R to QGIS workflow






You can use R and QGIS together to streamline mapping process. R is a much better tool for data processing and data exploration. And then once you get comfortable with R, you can use it to perform analysis to inform your analysis and supplement your maps.

Some examples

  • process census data in R —> join to shapefile in QGIS
  • explore dataset in R —> map it in QGIS
  • create a map of census tracts in QGIS — agggregate the data up to neighborhood-level in R to provide context
  • process address data in R —> geocode it in QGIS —> map it in QGIS


Today we’re going to explore a data set in R, select data from it, and prepare it to geocode. Then we’ll write it as a csv to our computer to geocode it using the MMQGIS Plugin in QGIS.




Introduction to R and R Studio


Terms and Definitions

  • R: a programming language and software environment for statistical computing and graphics
  • R Studio: an application that helps you write in R in a user-friendly way
  • R script: a recipe for your analysis
    • a collection of commands, equations, and functions that you write to do something (like answer a data question!)
    • scripts make your analysis reproducible and are a record of what you have done
  • Base R: the functions that come standard with your R installation
  • R package: a collection of functions and datasets, created by the community. Verified and published for other R users to access.


R Studio layout

Open R Studio - it should look similar to below, though your panes may be in a different order

  • If you wish to to move your panes so they are in different locations:
    • Select View >> Panes >> Pane Layout
    • It’s completely personal choice


Source/learn more about R Studio’s functionality


Some things to remember

  • R scripts sometimes run slightly differently on different machines
    • different operating systems, R versions, package versions, …
    • this shouldn’t impact your results
  • You can google R, try it! (“r import csv”)
  • Other people have probably had the same problem as you or asked the same question
  • Style matters! Make it readable for future you
  • Include comments explaining what you are doing/thinking
    • put a hash # before any text that you don’t want the computer to run
  • Learn R shortcuts
    • cheatsheet link
    • cheatsheet keystroke in R Studio:
      • Option + Shift + K (Mac)
      • Alt + Shift + K (WINDOWS)





Create a script

We’re going to create a script to import a dataset of all license applications in New York City since 1998.

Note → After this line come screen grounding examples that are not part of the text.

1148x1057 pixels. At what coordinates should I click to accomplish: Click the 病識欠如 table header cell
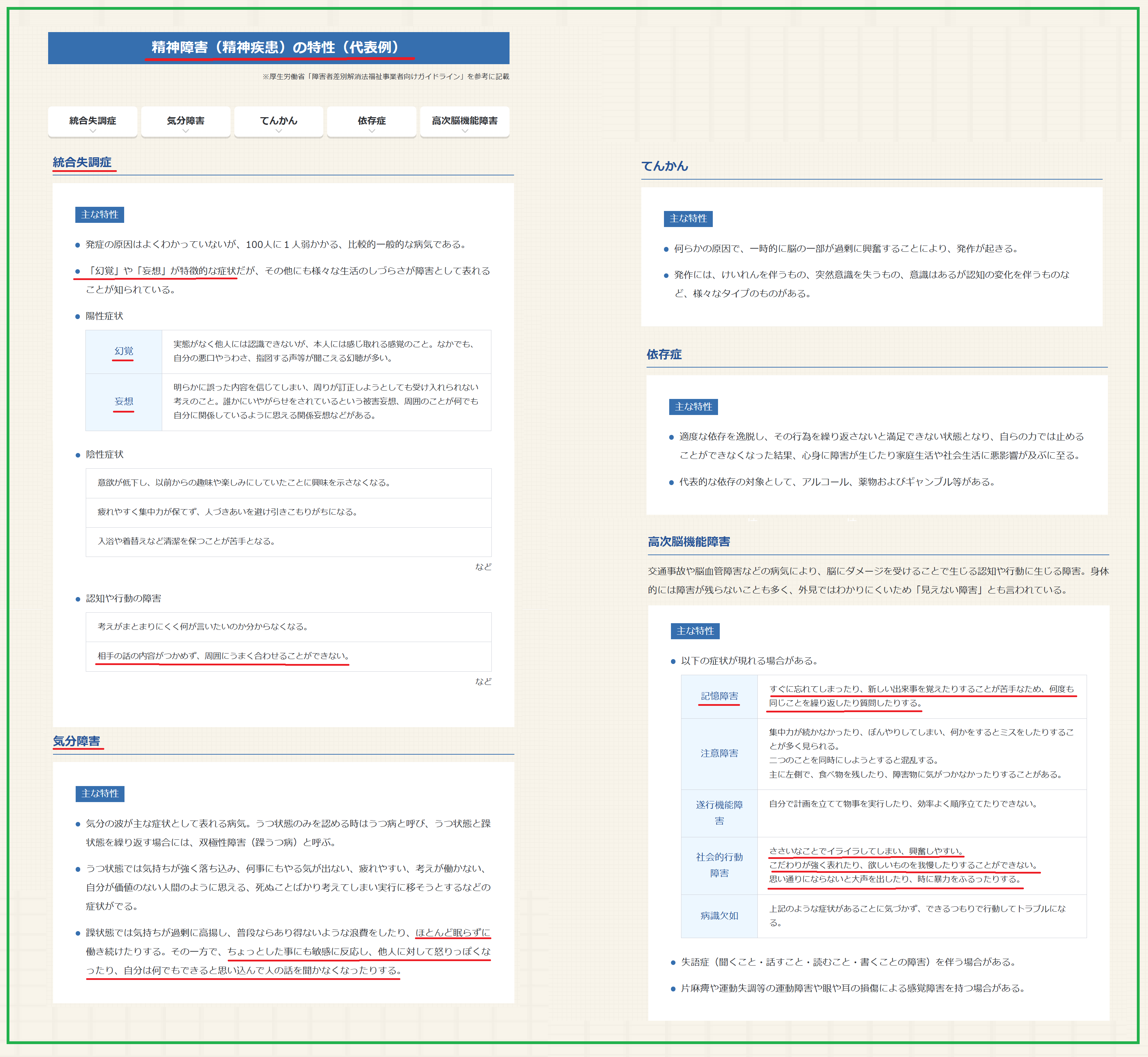(x=719, y=916)
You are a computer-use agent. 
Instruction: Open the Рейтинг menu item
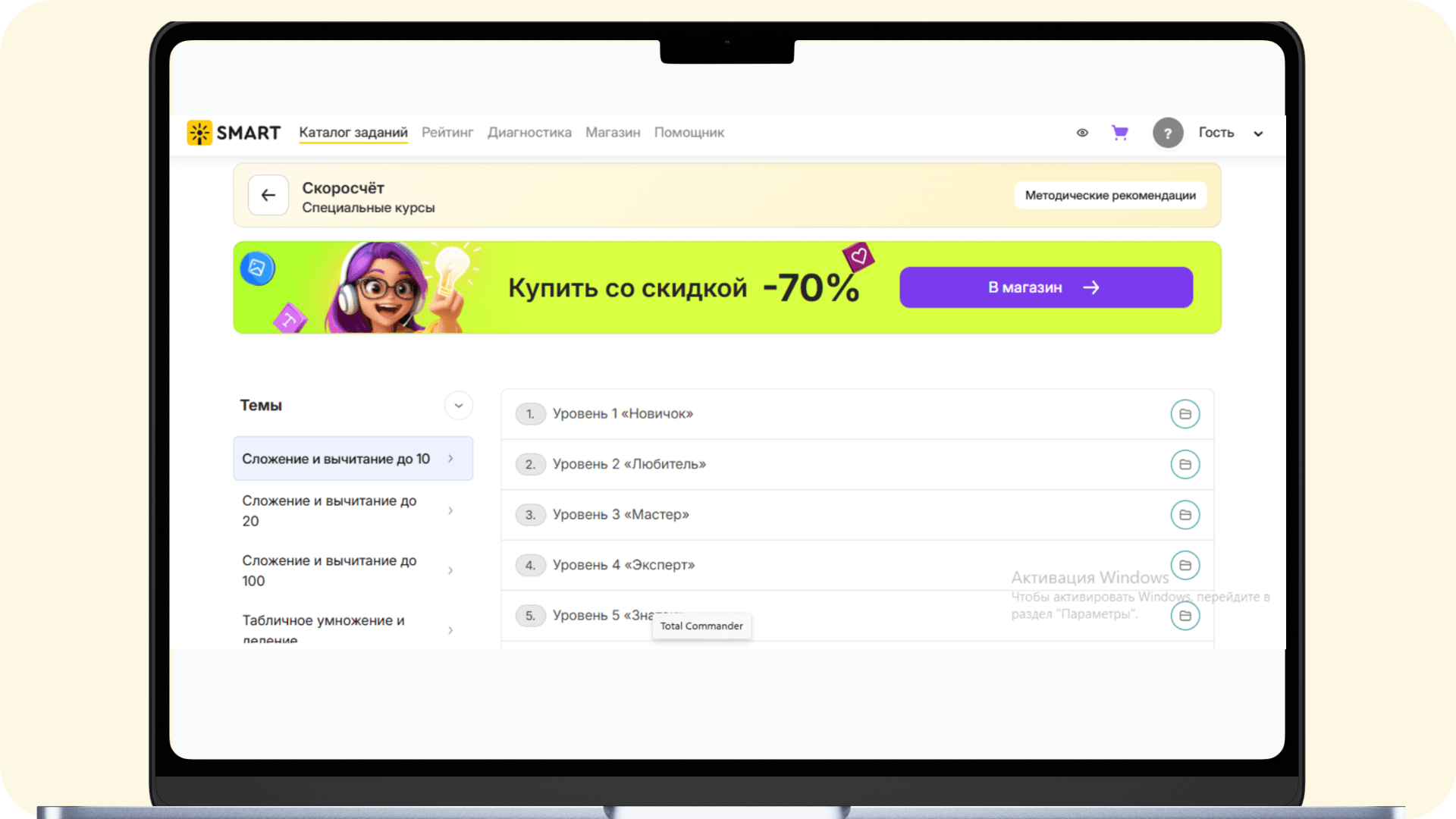click(x=447, y=133)
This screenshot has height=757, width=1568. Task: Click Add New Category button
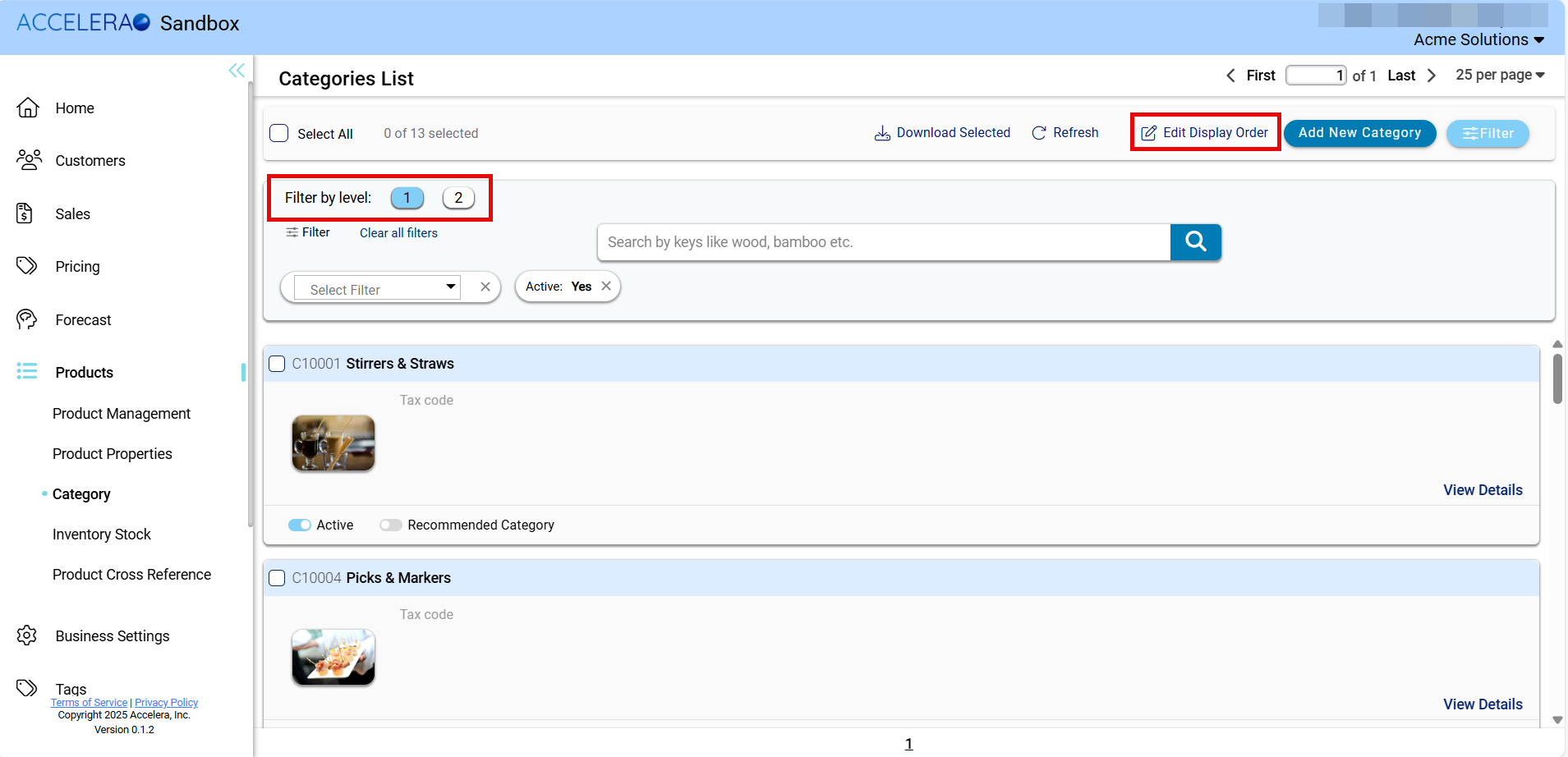(x=1359, y=132)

  • We will look at the dataset
  • Explore the data a bit
  • Create a new dataset of the new tobacco licenses in Brooklyn in 2021
  • Create a new column that formats the street address for geocoding
  • Write the dataset to your computer as a csv
  • Geocode the addresses in QGIS

Let’s go!

Create new R script File > R Scriptand save it in your class12 folder as explore_nyc_licenses.R

At the top of your script, write a comment describing the purpose of this file:

# Processing and exploring the dataset of all license applications in New York City since 1998 to create a dataset of the new tobacco licenses in Brooklyn in 2021
# source = https://data.cityofnewyork.us/Business/License-Applications/ptev-4hud

Things to notice: Notice how that box above is gray? For this lesson, the gray box indicates it is something you should type into your script in R Studio. The boxes with a white background (see the white box below, after library(tidyverse)) are the output that you should expect to see in your Console pane in R Studio.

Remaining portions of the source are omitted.